Describing and Understanding Racial Disparities
This project explores “Tapered Multivariate Matching,” a new theory and conceptual framework for examining racial disparities and quality of care. The aims of the study are to apply the tapered multivariate matching framework to breast and colorectal cancer using the national Medicare-SEER database to identify specific aspects of patient care that lead to quality differences by race and to demonstrate how tapered multivariate matching results can be conveyed in a clear and understandable report to policy analysts and the public.
Obesity and Surgical Outcomes
Obesity has been implicated in predisposing patients to worse surgical outcomes (death and complications). However, the etiology of these outcome differences is not well understood or well defined. Developing approaches to improving outcomes in this population is therefore challenging. The aim of this study was to examine, using an efficient design that incorporated a 3 state, 50-hospital Medicare augmented claims database and nested, detailed chart abstraction using a matched cohort design, the differences in outcomes and treatments between obese and normal weight patients who underwent general, orthopedic, vascular or urological surgery.
Development of a Risk Adjusted Aggregated Complication Measure
The study examined mortality, average lengths of hospitalization, length of stay outlier rates and ratings, readmission rates for any reason and for complication/infection and regionally adjusted average hospital charges. A method to aggregate across complications was developed in order to produce more stable measures of outcome.

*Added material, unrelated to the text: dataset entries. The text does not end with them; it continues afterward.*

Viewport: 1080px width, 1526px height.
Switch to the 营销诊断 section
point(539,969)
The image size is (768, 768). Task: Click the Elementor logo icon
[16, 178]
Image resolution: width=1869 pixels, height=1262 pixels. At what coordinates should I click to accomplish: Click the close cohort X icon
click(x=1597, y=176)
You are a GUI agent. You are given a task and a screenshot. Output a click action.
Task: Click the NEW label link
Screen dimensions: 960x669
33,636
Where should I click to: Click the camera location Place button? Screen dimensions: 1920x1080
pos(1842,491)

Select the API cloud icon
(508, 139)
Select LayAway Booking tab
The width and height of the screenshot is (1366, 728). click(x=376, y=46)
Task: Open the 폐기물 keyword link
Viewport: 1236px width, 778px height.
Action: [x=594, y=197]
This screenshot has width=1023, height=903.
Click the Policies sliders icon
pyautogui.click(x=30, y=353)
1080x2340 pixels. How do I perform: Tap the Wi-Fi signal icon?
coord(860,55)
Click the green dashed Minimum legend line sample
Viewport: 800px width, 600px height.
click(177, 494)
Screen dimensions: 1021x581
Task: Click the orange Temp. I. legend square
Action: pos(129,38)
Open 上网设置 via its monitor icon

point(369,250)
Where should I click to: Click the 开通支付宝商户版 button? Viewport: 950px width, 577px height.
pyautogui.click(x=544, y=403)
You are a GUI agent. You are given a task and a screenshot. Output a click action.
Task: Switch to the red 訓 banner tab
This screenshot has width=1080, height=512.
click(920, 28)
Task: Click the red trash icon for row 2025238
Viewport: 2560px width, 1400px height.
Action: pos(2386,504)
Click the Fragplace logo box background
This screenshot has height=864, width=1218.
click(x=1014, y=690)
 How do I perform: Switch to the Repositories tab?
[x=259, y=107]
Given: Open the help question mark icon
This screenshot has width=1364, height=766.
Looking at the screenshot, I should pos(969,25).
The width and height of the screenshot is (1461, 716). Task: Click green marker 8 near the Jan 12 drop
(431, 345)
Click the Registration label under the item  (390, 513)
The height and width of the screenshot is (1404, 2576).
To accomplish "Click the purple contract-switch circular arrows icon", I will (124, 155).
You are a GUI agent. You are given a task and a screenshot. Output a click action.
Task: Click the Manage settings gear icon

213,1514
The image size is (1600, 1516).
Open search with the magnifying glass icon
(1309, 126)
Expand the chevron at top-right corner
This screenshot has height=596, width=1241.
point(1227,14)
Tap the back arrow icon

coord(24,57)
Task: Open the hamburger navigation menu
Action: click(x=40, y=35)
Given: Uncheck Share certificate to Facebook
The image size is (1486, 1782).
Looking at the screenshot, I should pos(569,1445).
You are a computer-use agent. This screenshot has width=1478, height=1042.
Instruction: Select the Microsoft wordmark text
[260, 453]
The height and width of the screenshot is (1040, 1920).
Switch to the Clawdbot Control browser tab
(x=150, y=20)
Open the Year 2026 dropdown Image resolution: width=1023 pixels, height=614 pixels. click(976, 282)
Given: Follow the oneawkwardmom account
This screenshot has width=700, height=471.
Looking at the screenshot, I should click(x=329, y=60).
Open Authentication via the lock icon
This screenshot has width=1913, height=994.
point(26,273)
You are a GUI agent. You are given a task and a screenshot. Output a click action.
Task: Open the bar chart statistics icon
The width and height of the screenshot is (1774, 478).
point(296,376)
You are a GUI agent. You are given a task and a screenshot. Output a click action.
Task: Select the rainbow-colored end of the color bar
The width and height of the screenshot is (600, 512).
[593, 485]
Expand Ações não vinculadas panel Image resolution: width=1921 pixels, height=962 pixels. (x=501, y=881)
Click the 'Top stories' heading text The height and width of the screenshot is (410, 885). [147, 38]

Investigating the Relationship Between Measures of Hospital Occupancy and Length of Stay
Using detailed data on neonatal patients treated at Kaiser Permanente hospitals, this project obtained unbiased measures of the relationship between occupancy and length of stay by including information on daily staffing and severity of illness at discharge not available in most administrative datasets and using various methods to account for simultaneity including time-varying models, instrumental variables, and proxy measures for length of stay.
Improving Pediatric Severity Adjustment for Measuring Quality of Care
This project utilized the internal data generated by The Children's Hospital of Philadelphia and its satellite practices to develop a minimum, uniform pediatric research database.